Formidabili quegli anni.
«Proprio in quel periodo rappresentai l'Italia ad un concorso internazionale che si svolgeva a Cannes in cui Bécaud si presentava per la Francia, la Rodrigues per il Portogallo, una giovanissima Dee Dee Bridgewater per gli Usa. Il maestro ingaggiato per accompagnarmi veniva dal jazz, non se la sentiva di dirigermi in un pezzo per lui banalotto come La riva bianca la riva nera. Umiliata, trovai un compromesso, poi trionfai in scena, abbracciata da Bécaud. Tornando in camerino incrociai il riluttante maestro e, visto che eravamo in Francia, gli rivolsi un tu es merde dal profondo del cuore».

Il prossimo anno «Zingara» compie 50 anni. Le piacerebbe tornare a Sanremo dove con quel brano vinse nel 69?

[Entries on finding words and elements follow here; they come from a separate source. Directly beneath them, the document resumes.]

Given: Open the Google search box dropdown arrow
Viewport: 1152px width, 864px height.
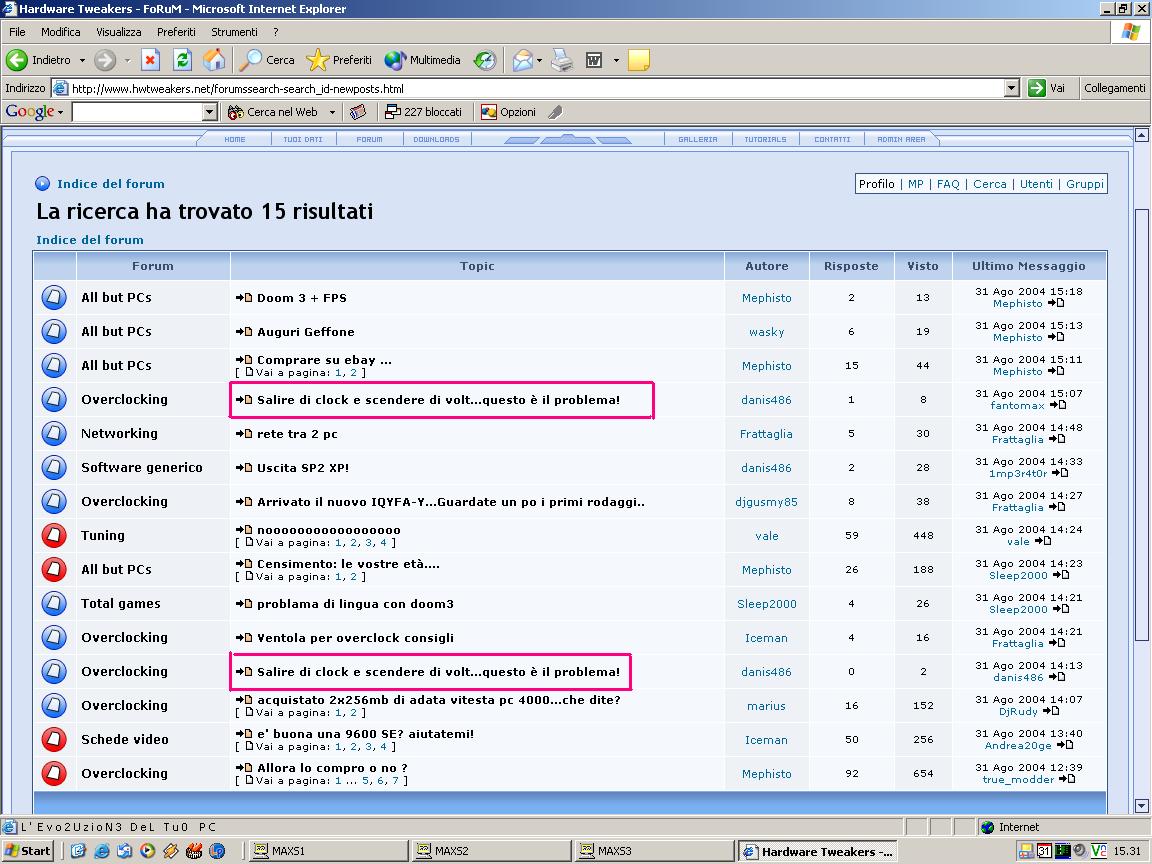Looking at the screenshot, I should pos(210,112).
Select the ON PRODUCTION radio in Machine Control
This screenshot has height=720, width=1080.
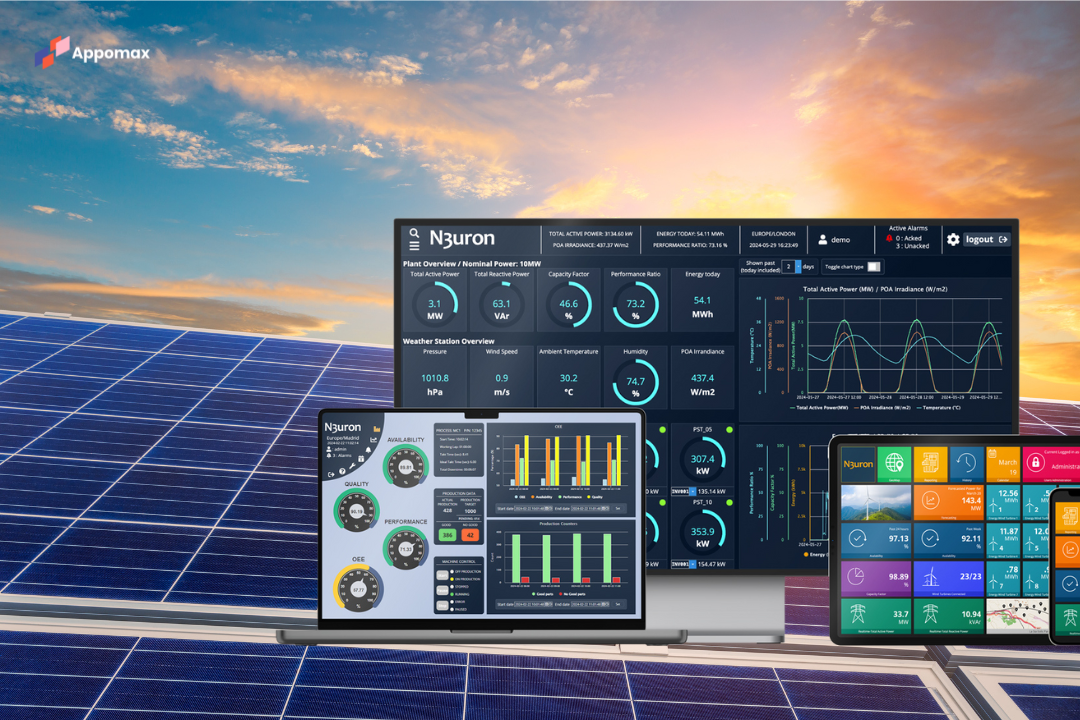[x=451, y=579]
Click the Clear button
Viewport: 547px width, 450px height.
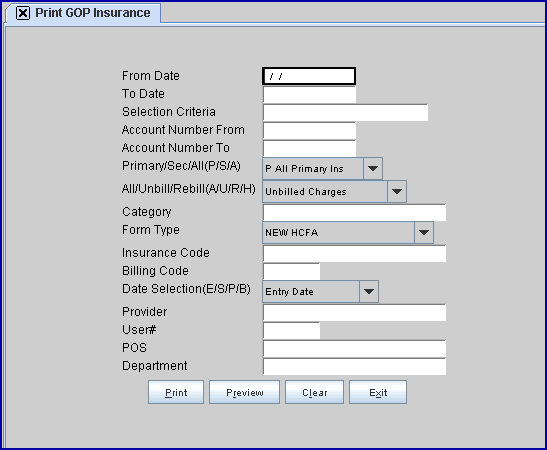coord(314,392)
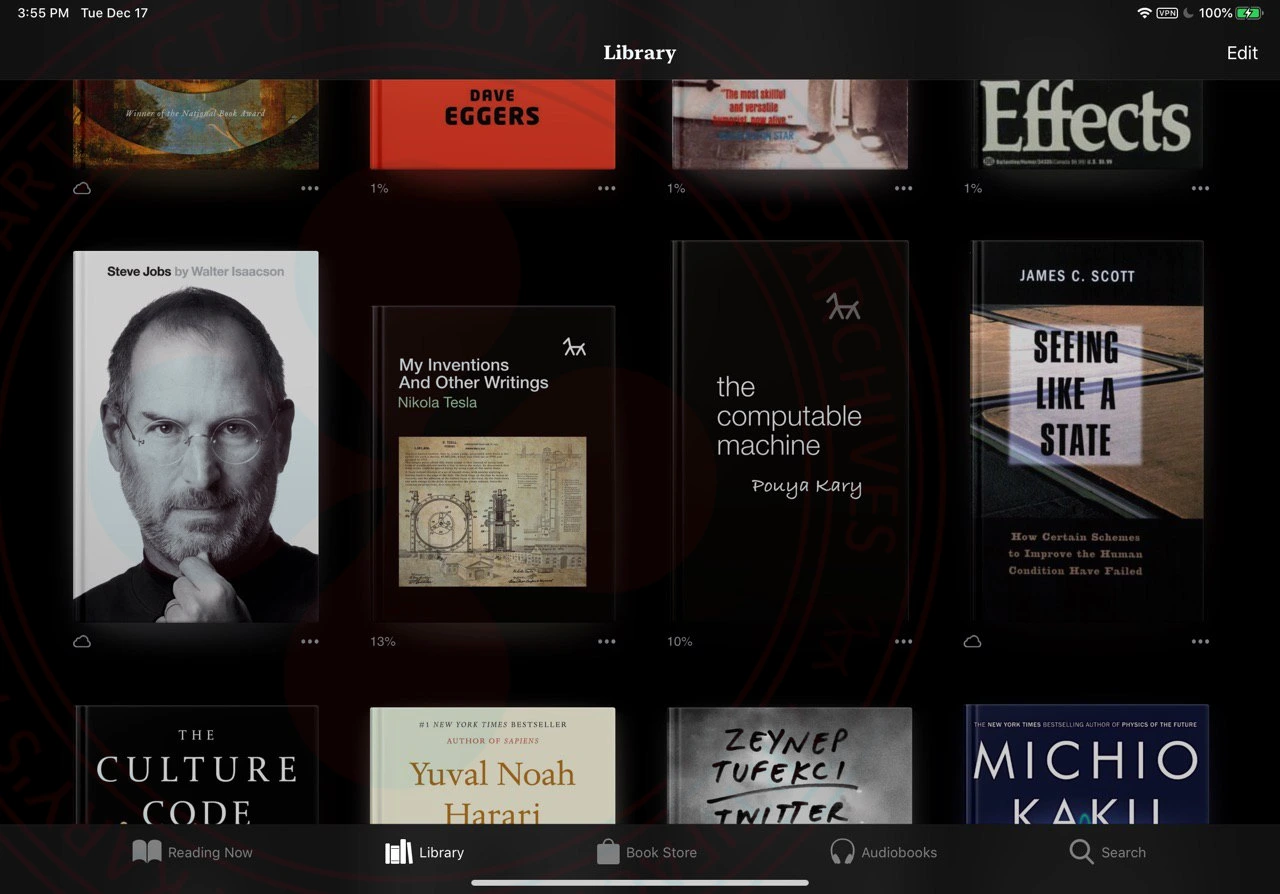Open Seeing Like a State book
Viewport: 1280px width, 894px height.
click(1087, 432)

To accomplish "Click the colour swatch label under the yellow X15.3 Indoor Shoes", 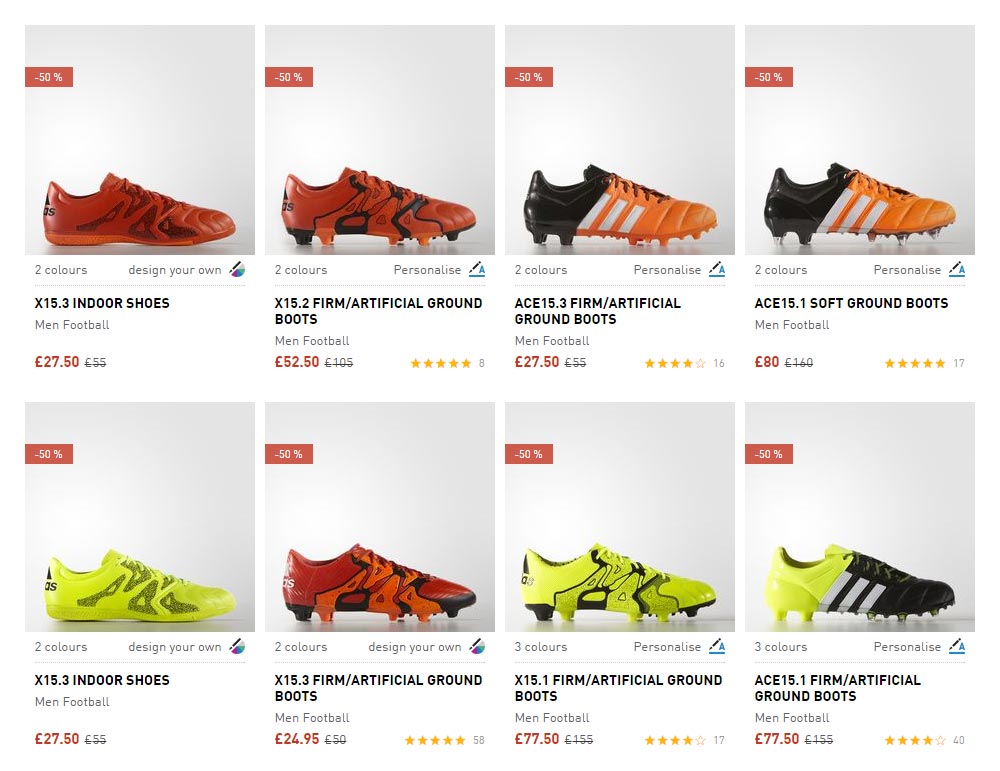I will [60, 646].
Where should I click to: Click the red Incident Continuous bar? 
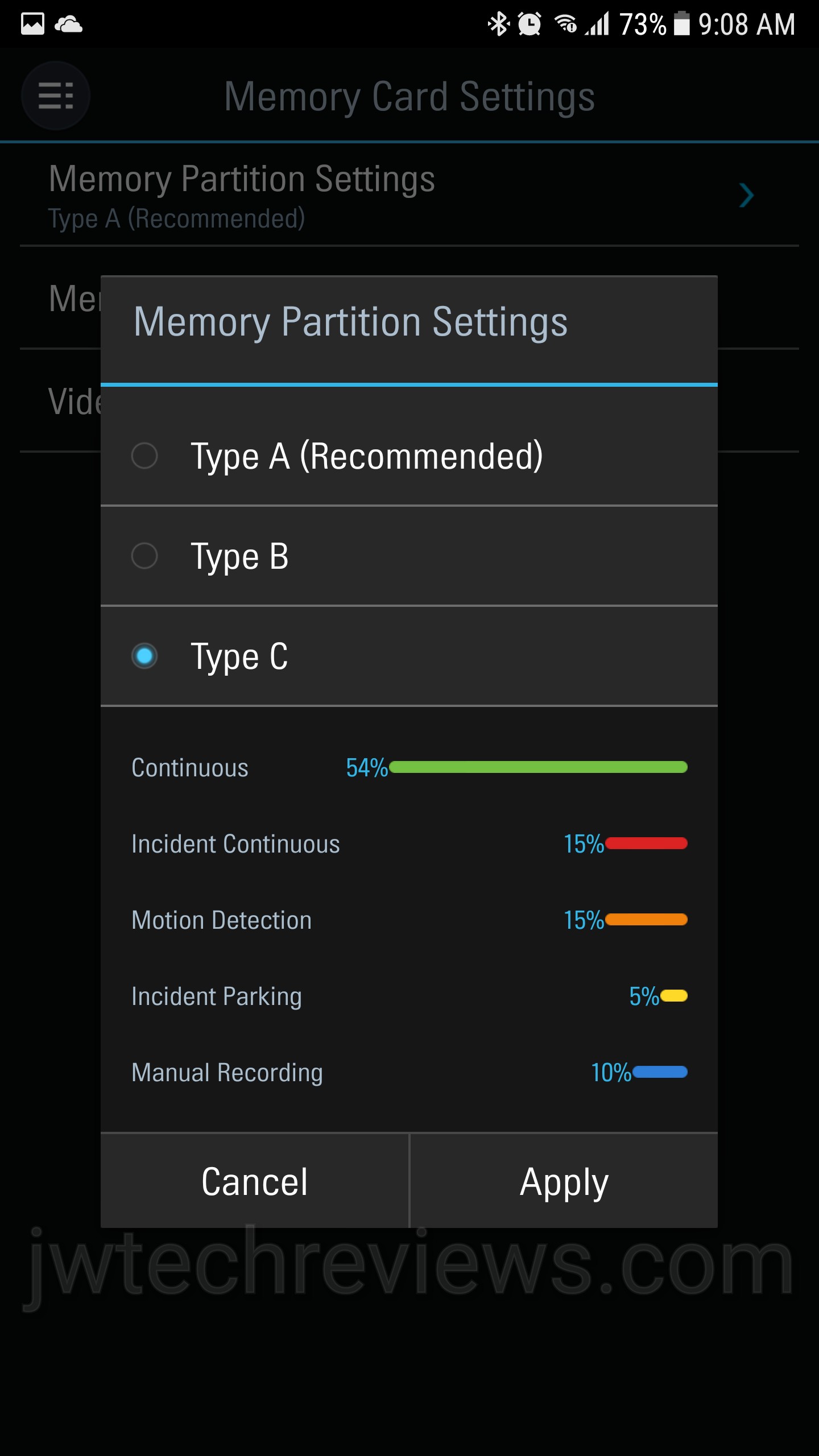point(647,843)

«Non mi dispiacerebbe. Avevo già vinto due anni prima con Non pensare a me. Sono nata al Festival, gli voglio bene e gli sono grata per tutto quello che m'ha dato, ma ho un pessimo ricordo dell'ultima volta, nel 2009. Benigni nella sua esibizione mortificò me e la mia canzone, Ti voglio senza amore, arrivato il mio turno trovai il gelo in sala. Non avendo sentito il monologo rimasi esterrefatta e ferita come donna, come mamma, come nonna. Benigni poi l'ho perdonato perché è un grande comico e la satira è la satira, ho perdonato meno il presentatore (Bonolis - ndr) e agli organizzatori di quella edizione (Mazzi/Presta - ndr). Per questo vorrei chiudere la mia storia sanremese con una presenza diversa. Da parte ho una canzone che è la fine del mondo, firmata Luis Bacalov. A buon intenditor, poche parole».